Piped music annoys me more than a juke box. At least I know that someone wants music played on a juke box.

and imposes it on everyone else?

Indeed, but it’s slightly better than no-one wanting it.

We have the wireless sound system to thank for imposing one person’s music choice on everybody else. Juke boxes originally had directional inbuilt speakers so in most pubs you could sit at the other end or in a different bar and the volume would be much lower. A shop, pub or restaurant is not complete nowadays unless there is a loudspeaker covering every ten square metres.

I agree with Wavechange on a preference for the juke box. Not only was there evidence that at least one person wanted the track being played but they were prepared to make a personal financial commitment which avoided the cost going on the price of a pint!

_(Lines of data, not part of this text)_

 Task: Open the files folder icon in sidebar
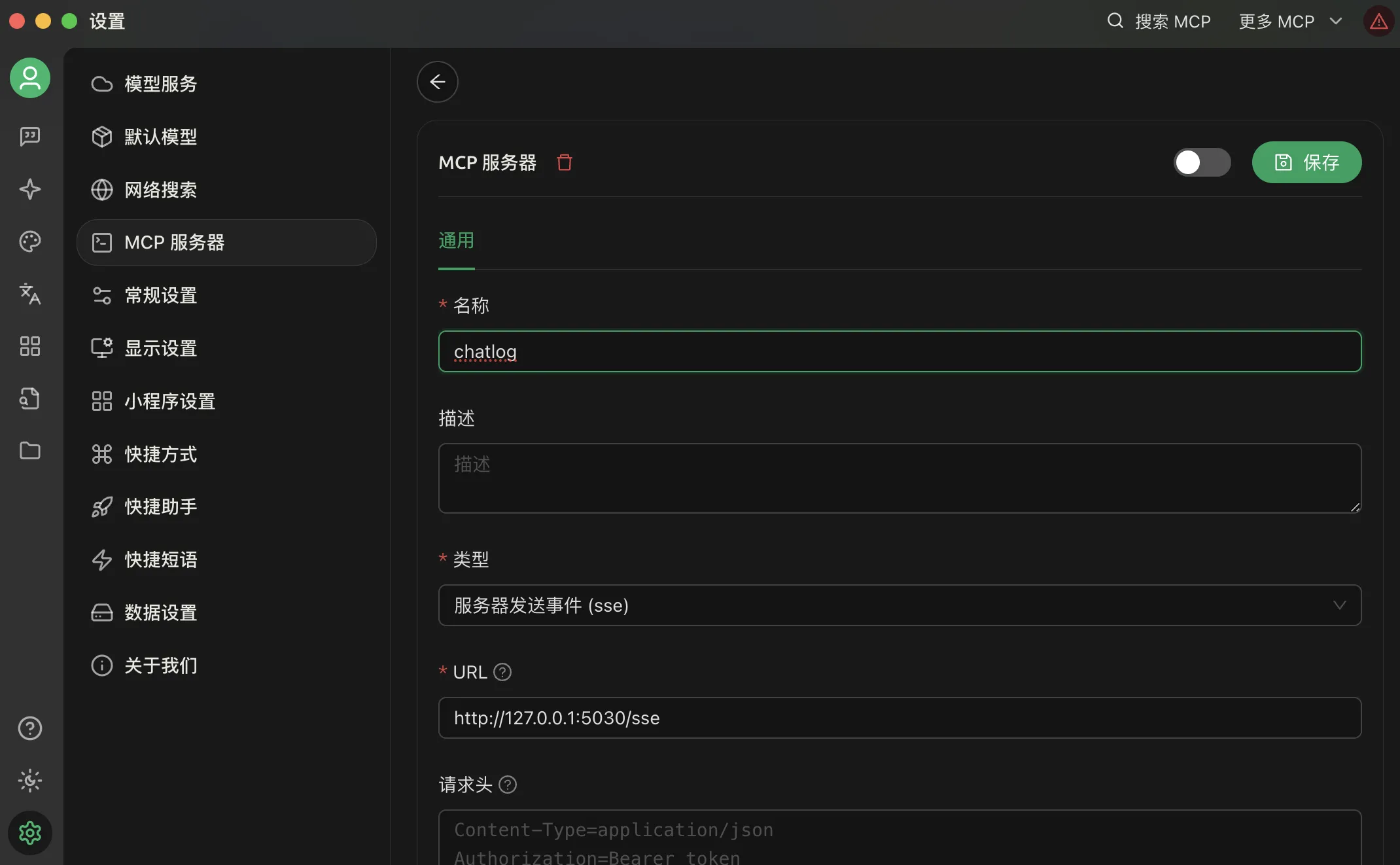(29, 451)

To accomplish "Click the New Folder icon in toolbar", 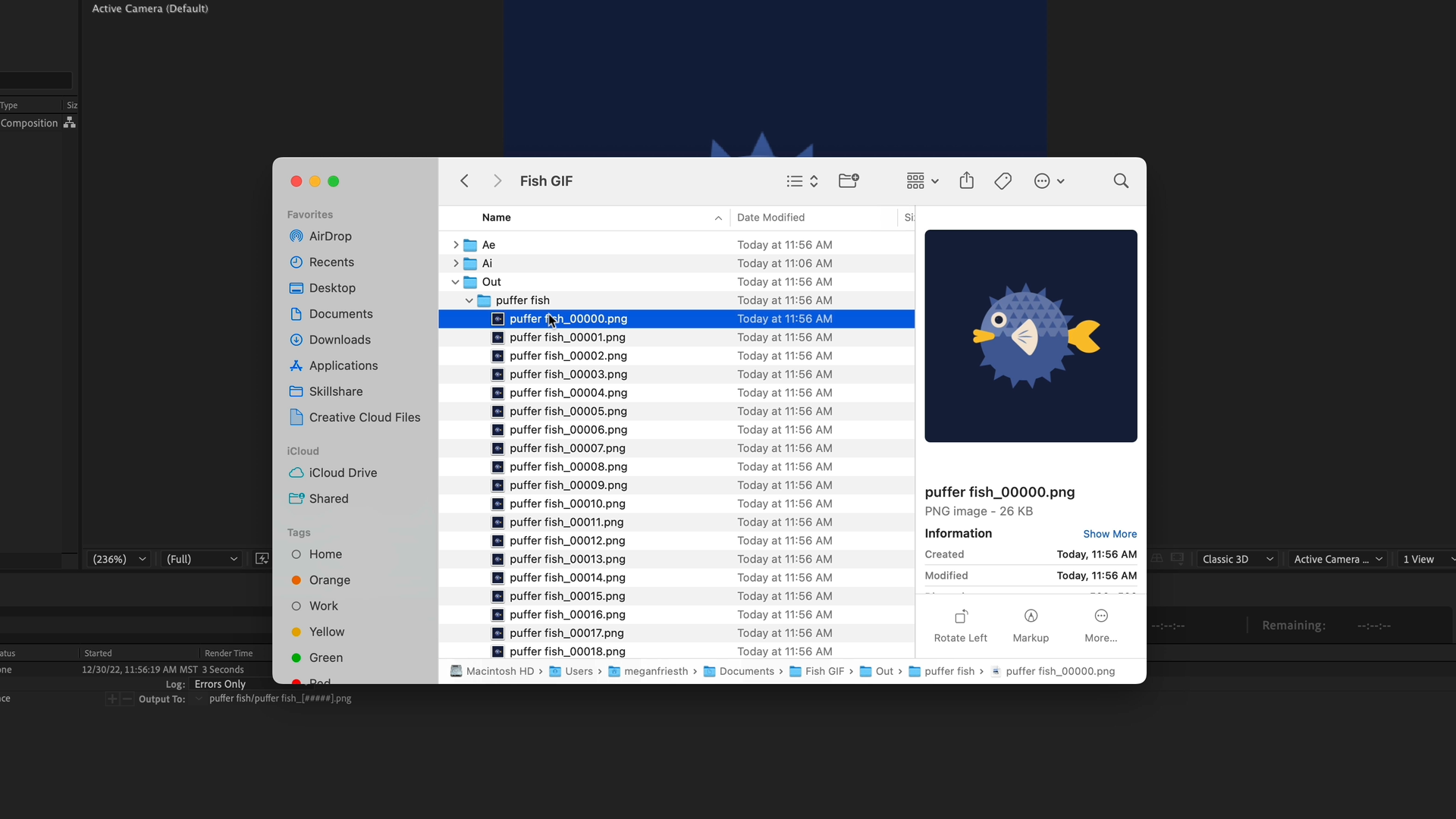I will tap(849, 180).
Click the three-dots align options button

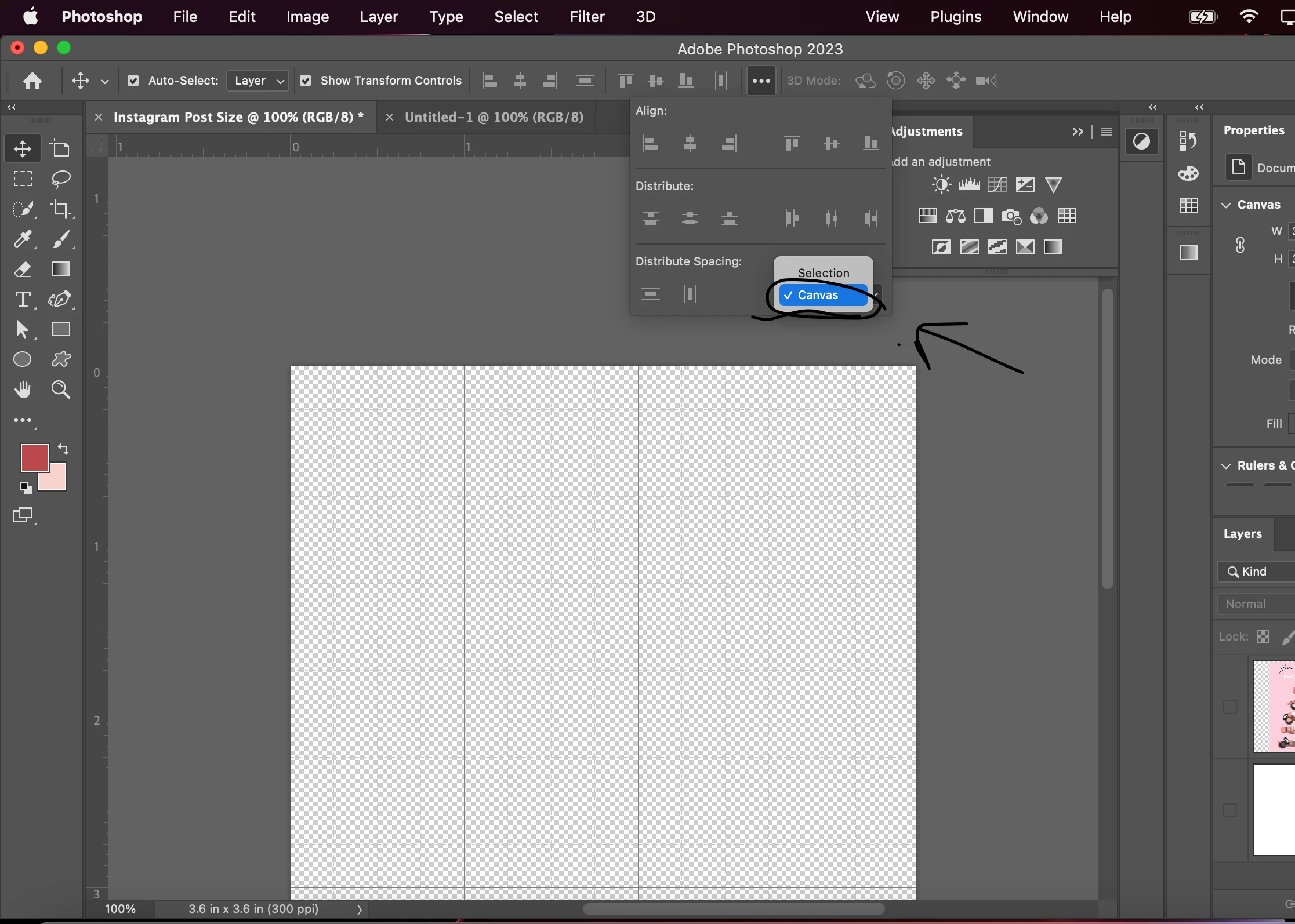point(760,81)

You pretty well covered it except for the fact that Juke boxes also had a far higher fidelity known these days as ‘bit-rate’ –what we’re now being subjected to is extreme data compression which creates artificial, unnatural swirling metallic noises that sound like someone’s added chime bars to everything.

“old village inns with nothing to disturb our enjoyment but the crackling log fire and the lively conversation”. I’m sure there will be some people who will object to this as well John ! :-). Perhaps we should ban all talking in restaurants to preserve a totally quiet environment. Any conversation necessary could be carried on by phubbing texts. Is their any way of suppressing those annoying beeps? 🙁 Anyway, it is bad manners to talk while you are eating – so I was taught.

David King says:
2 June 2015

Too many places now have loud music. Maybe the staff enjoy it because they are bored, but I tend to avoid places with loud music, it can really detract from the food, conversation, etc. Quieter places get my custom, so long as what they sell is good. Loud music can be a warning sign that says “We don’t care, please go away, unless you plan on not thinking or talking.”